* _EXERCISE DIRECTIONS_
I would like every record printed again, exactly as shown.

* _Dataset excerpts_
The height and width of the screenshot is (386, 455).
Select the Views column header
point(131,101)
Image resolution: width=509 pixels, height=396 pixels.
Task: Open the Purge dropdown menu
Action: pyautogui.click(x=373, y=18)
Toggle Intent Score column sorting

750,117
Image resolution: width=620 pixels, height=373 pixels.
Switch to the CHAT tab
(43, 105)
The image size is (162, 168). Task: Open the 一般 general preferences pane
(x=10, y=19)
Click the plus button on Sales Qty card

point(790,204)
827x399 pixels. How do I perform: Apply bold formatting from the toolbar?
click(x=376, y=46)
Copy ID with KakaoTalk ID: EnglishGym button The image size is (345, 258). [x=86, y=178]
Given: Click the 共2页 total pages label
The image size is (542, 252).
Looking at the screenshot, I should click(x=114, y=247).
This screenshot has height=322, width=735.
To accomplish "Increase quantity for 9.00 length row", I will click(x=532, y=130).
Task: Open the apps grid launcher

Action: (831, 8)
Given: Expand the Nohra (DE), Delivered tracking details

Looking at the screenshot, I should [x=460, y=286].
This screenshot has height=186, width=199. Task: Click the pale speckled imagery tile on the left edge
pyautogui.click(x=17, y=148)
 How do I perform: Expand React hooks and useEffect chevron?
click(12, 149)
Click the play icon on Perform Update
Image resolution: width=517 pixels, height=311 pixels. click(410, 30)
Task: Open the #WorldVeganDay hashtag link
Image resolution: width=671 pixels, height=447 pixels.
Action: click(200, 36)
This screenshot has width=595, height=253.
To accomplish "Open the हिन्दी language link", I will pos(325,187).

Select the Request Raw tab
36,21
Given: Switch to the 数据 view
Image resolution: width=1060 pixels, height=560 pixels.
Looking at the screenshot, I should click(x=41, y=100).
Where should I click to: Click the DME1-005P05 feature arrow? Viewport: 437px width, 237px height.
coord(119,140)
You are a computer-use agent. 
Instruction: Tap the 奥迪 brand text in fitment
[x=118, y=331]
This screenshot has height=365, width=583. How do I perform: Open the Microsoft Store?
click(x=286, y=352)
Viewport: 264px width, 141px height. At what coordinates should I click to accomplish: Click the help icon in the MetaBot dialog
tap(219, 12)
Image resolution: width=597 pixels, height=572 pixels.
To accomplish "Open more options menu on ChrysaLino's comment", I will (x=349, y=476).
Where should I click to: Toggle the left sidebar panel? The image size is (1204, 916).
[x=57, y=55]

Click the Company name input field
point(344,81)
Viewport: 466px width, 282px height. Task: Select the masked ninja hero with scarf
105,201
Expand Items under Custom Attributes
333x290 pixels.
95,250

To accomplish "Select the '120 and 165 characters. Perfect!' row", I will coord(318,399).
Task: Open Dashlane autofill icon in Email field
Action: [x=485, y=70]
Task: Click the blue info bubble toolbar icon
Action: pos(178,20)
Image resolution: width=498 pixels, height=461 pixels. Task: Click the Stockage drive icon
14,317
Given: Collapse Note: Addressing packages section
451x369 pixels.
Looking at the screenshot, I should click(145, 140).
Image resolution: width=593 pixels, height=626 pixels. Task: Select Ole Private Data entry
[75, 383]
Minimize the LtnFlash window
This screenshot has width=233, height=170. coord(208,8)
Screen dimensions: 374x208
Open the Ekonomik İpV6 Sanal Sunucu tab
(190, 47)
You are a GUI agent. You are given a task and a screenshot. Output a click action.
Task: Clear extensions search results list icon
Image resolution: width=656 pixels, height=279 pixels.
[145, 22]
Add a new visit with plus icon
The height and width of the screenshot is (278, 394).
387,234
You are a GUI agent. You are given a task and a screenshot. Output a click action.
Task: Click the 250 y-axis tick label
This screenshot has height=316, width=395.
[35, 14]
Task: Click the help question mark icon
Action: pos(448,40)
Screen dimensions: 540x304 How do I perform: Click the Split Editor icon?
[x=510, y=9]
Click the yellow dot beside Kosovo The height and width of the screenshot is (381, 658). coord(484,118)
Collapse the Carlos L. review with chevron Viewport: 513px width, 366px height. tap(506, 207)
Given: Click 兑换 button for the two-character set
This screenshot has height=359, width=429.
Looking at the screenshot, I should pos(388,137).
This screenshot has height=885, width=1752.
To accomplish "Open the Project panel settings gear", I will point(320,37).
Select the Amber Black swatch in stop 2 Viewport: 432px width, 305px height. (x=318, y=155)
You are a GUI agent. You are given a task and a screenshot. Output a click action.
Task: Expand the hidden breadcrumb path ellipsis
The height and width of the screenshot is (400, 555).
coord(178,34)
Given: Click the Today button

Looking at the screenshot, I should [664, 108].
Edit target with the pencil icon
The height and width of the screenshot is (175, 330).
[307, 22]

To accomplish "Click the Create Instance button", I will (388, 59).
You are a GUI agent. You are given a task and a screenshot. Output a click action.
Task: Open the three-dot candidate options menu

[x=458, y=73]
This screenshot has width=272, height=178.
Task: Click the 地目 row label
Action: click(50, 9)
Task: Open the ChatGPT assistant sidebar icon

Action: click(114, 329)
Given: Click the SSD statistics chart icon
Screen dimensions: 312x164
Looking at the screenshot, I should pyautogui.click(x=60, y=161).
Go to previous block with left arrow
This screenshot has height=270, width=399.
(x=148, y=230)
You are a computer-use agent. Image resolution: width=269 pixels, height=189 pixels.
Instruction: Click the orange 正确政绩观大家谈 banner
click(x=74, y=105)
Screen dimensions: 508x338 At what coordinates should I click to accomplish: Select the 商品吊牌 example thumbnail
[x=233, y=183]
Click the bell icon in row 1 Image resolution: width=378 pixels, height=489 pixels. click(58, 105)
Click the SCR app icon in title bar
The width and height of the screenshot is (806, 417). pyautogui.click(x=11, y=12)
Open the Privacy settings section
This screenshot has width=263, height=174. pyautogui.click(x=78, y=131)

* _TASK OUTPUT_
The height and width of the screenshot is (386, 455).
Select the Views column header
point(131,101)
Image resolution: width=509 pixels, height=396 pixels.
Task: Open the Purge dropdown menu
Action: pyautogui.click(x=373, y=18)
Toggle Intent Score column sorting

750,117
Image resolution: width=620 pixels, height=373 pixels.
Switch to the CHAT tab
(43, 105)
The image size is (162, 168). Task: Open the 一般 general preferences pane
(x=10, y=19)
Click the plus button on Sales Qty card

point(790,204)
827x399 pixels. How do I perform: Apply bold formatting from the toolbar?
click(x=376, y=46)
Copy ID with KakaoTalk ID: EnglishGym button The image size is (345, 258). [x=86, y=178]
Given: Click the 共2页 total pages label
The image size is (542, 252).
Looking at the screenshot, I should click(x=114, y=247).
This screenshot has height=322, width=735.
To accomplish "Increase quantity for 9.00 length row", I will click(x=532, y=130).
Task: Open the apps grid launcher

Action: (831, 8)
Given: Expand the Nohra (DE), Delivered tracking details

Looking at the screenshot, I should [x=460, y=286].
This screenshot has height=186, width=199. Task: Click the pale speckled imagery tile on the left edge
pyautogui.click(x=17, y=148)
 How do I perform: Expand React hooks and useEffect chevron?
click(12, 149)
Click the play icon on Perform Update
Image resolution: width=517 pixels, height=311 pixels. click(410, 30)
Task: Open the #WorldVeganDay hashtag link
Image resolution: width=671 pixels, height=447 pixels.
Action: click(200, 36)
This screenshot has width=595, height=253.
To accomplish "Open the हिन्दी language link", I will pos(325,187).

Select the Request Raw tab
36,21
Given: Switch to the 数据 view
Image resolution: width=1060 pixels, height=560 pixels.
Looking at the screenshot, I should click(x=41, y=100).
Where should I click to: Click the DME1-005P05 feature arrow? Viewport: 437px width, 237px height.
coord(119,140)
You are a computer-use agent. 
Instruction: Tap the 奥迪 brand text in fitment
[x=118, y=331]
This screenshot has height=365, width=583. How do I perform: Open the Microsoft Store?
click(x=286, y=352)
Viewport: 264px width, 141px height. At what coordinates should I click to accomplish: Click the help icon in the MetaBot dialog
tap(219, 12)
Image resolution: width=597 pixels, height=572 pixels.
To accomplish "Open more options menu on ChrysaLino's comment", I will (x=349, y=476).
Where should I click to: Toggle the left sidebar panel? The image size is (1204, 916).
[x=57, y=55]

Click the Company name input field
point(344,81)
Viewport: 466px width, 282px height. Task: Select the masked ninja hero with scarf
105,201
Expand Items under Custom Attributes
333x290 pixels.
95,250

To accomplish "Select the '120 and 165 characters. Perfect!' row", I will coord(318,399).
Task: Open Dashlane autofill icon in Email field
Action: [x=485, y=70]
Task: Click the blue info bubble toolbar icon
Action: pos(178,20)
Image resolution: width=498 pixels, height=461 pixels. Task: Click the Stockage drive icon
14,317
Given: Collapse Note: Addressing packages section
451x369 pixels.
Looking at the screenshot, I should click(145, 140).
Image resolution: width=593 pixels, height=626 pixels. Task: Select Ole Private Data entry
[75, 383]
Minimize the LtnFlash window
This screenshot has width=233, height=170. coord(208,8)
Screen dimensions: 374x208
Open the Ekonomik İpV6 Sanal Sunucu tab
(190, 47)
You are a GUI agent. You are given a task and a screenshot. Output a click action.
Task: Clear extensions search results list icon
Image resolution: width=656 pixels, height=279 pixels.
[145, 22]
Add a new visit with plus icon
The height and width of the screenshot is (278, 394).
387,234
You are a GUI agent. You are given a task and a screenshot. Output a click action.
Task: Click the 250 y-axis tick label
This screenshot has height=316, width=395.
[35, 14]
Task: Click the help question mark icon
Action: pos(448,40)
Screen dimensions: 540x304 How do I perform: Click the Split Editor icon?
[x=510, y=9]
Click the yellow dot beside Kosovo The height and width of the screenshot is (381, 658). coord(484,118)
Collapse the Carlos L. review with chevron Viewport: 513px width, 366px height. tap(506, 207)
Given: Click 兑换 button for the two-character set
This screenshot has height=359, width=429.
Looking at the screenshot, I should pos(388,137).
This screenshot has height=885, width=1752.
To accomplish "Open the Project panel settings gear", I will point(320,37).
Select the Amber Black swatch in stop 2 Viewport: 432px width, 305px height. (x=318, y=155)
You are a GUI agent. You are given a task and a screenshot. Output a click action.
Task: Expand the hidden breadcrumb path ellipsis
The height and width of the screenshot is (400, 555).
coord(178,34)
Given: Click the Today button

Looking at the screenshot, I should [664, 108].
Edit target with the pencil icon
The height and width of the screenshot is (175, 330).
[307, 22]

To accomplish "Click the Create Instance button", I will (388, 59).
You are a GUI agent. You are given a task and a screenshot. Output a click action.
Task: Open the three-dot candidate options menu

[x=458, y=73]
This screenshot has width=272, height=178.
Task: Click the 地目 row label
Action: click(50, 9)
Task: Open the ChatGPT assistant sidebar icon

Action: click(114, 329)
Given: Click the SSD statistics chart icon
Screen dimensions: 312x164
Looking at the screenshot, I should pyautogui.click(x=60, y=161).
Go to previous block with left arrow
This screenshot has height=270, width=399.
(x=148, y=230)
You are a computer-use agent. Image resolution: width=269 pixels, height=189 pixels.
Instruction: Click the orange 正确政绩观大家谈 banner
click(x=74, y=105)
Screen dimensions: 508x338 At what coordinates should I click to accomplish: Select the 商品吊牌 example thumbnail
[x=233, y=183]
Click the bell icon in row 1 Image resolution: width=378 pixels, height=489 pixels. click(58, 105)
Click the SCR app icon in title bar
The width and height of the screenshot is (806, 417). pyautogui.click(x=11, y=12)
Open the Privacy settings section
This screenshot has width=263, height=174. pyautogui.click(x=78, y=131)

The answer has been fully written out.